Liesborn (mw/bb). Dichter Rauch zieht über den Schulhof der Grundschule am Eickhoff, das erste Blaulicht spiegelt sich in den Fenstern der Klassenräume: Rund 100 Zuschauerinnen und Zuschauer verfolgen am Samstagnachmittag gespannt, wie der Löschzug Liesborn der Freiwilligen Feuerwehr Wadersloh seine traditionelle Herbstabschlussübung durchgeführt hat. Unter der Einsatzleitung von Johannes Schulze Ahlke waren 35 Feuerwehrleute im Einsatz, unterstützt von der Jugendfeuerwehr und begleitet von Mitgliedern der Ehrenabteilung sowie Feuerwehrleiter Michael Linnemann.
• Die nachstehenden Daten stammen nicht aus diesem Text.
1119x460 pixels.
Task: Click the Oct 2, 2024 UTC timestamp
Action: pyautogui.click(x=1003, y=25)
Das Szenario war realitätsnah gewählt: „Wir haben eine unklare Rauchentwicklung in einer Schule“, erklärte Andreas Baumhöer, während er weiter das Geschehen auf dem Schulhof aufmerksam verfolgte. „In einem der Räume ist Toilettenpapier angezündet worden.“ Während sich dichter Rauch durch den Flur des Gebäudes zog, befanden sich im zweiten Obergeschoss noch mehrere Kinder und ein Lehrer – so sah es das Szenario vor. Ein Klassenraum war zu diesem Zeitpunkt bereits verraucht, ein anderer war rauchfrei. Hier wartete der Lehrer auf Hilfe. Gleichzeitig entdeckten die Einsatzkräfte auf dem Dach einen Handwerker, der nach einem Schock zusammengebrochen war. Viel zu tun also für die Kameradinnen und Kameraden des Löschzugs Liesborn und der Jugendfeuerwehr.
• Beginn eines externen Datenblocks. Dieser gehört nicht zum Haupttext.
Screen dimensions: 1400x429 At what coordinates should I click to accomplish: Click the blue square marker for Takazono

Teamarbeit ist bei der Menschenrettung und Brandbekämpfung unerlässlich
Mit geübten Handgriffen legten die Feuerwehrleute ihre Atemschutzgeräte an, sicherten das Gebäude ab und begannen mit der Menschenrettung. Während ein Trupp ins Innere vordrang, um die eingeschlossenen Personen zu evakuieren, rüsteten sich andere zur Brandbekämpfung. „Heute geht es vor allem um Brandschutz und Menschenrettung“, erläuterte Schulze Ahlke. Der Übungseinsatz in einem öffentlichen Gebäude deckte viele Einsatzarten ab und erforderte genaue Planung und ein schnelles Vorgehen. Im Einsatz waren mehrere Fahrzeuge, darunter das HLF, das LF, ein MTF sowie der GW Logistik. Für die Nachwuchskräfte der Jugendfeuerwehr war der Nachmittag eine wertvolle Praxiserfahrung: Sie unterstützten bei der Absicherung, übernahmen Versorgungsaufgaben und lernten die Abläufe im Einsatzgeschehen hautnah kennen.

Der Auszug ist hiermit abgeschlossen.